Download or read book Rebel in a Dress Cowgirls written by Sylvia Branzei and published by Running Press. This book was released on 2011-10-25 with total page 96 pages. Available in PDF, EPUB and Kindle. Book excerpt: For the rebel in every girl's heart, this series presents the achievements of extraordinary, relevant, and inspiring women throughout history. Through quotes, narratives, photographs, illustrations, and fact-filled side-bars, each book tells the story of twelve bold and courageous women. The Wild West and the rodeo are not the only places where the cowgirl spirit can be found. From the sharpshooting Annie Oakley to the legendary Calamity Jane, these female cowgirls came from all walks of life, but share an irrepressible spirit and dedication to pushing the boundaries.
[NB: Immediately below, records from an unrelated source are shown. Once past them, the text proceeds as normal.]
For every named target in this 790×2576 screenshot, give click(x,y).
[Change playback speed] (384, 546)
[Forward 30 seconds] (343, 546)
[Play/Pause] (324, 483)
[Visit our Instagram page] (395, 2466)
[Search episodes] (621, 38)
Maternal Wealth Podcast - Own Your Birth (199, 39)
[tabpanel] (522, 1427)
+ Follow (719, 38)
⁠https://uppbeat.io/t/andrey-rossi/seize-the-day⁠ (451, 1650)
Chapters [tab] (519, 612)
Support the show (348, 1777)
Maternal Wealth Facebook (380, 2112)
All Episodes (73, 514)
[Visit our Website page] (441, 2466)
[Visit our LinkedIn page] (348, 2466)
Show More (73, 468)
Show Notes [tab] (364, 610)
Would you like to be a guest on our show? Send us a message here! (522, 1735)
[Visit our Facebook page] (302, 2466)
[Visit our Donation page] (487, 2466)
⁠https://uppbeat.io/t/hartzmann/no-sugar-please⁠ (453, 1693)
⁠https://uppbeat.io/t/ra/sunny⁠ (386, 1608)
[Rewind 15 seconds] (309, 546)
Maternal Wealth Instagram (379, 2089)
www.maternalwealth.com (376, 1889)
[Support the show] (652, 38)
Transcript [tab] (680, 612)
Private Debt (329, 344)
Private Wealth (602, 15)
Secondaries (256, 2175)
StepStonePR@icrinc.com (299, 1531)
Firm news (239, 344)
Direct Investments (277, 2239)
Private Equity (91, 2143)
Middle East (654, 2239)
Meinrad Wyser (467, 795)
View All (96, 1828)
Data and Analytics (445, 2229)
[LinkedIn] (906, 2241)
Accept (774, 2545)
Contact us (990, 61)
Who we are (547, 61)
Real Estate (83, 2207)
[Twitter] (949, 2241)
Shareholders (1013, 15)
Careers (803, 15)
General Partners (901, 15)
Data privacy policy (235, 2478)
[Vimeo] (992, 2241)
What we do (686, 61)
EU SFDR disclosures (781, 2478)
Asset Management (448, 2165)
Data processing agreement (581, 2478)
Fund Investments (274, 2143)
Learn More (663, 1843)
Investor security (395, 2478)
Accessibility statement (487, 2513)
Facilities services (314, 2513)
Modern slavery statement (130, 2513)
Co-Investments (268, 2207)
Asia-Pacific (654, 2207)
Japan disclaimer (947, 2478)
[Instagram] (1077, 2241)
Featured cowgirls include Georgie Sicking (cowboy poet), Charley Parkhurst (stagecoach driver), Tillie Baldwin (rodeo cowgirl), Tad Lucas (rodeo's First Lady), Lucille Mulhall (steer roper), Charmayne James (barrel racer), Lillian Riggs (rancher), Sally Skull (horse trader), Johanna July (horse tamer), and Mary Fields (pioneer and mail driver).

Book Encyclopedia of Women in the American West

Download or read book Encyclopedia of Women in the American West written by Gordon Moris Bakken and published by SAGE. This book was released on 2003-06-26 with total page 422 pages. Available in PDF, EPUB and Kindle. Book excerpt: American women have followed their "manifest destiny" since the 1800's, moving West to homestead, found businesses, author novels and write poetry, practice medicine and law, preach and perform missionary work, become educators, artists, judges, civil rights activists, and many other important roles spurred on by their strength, spirit, and determination.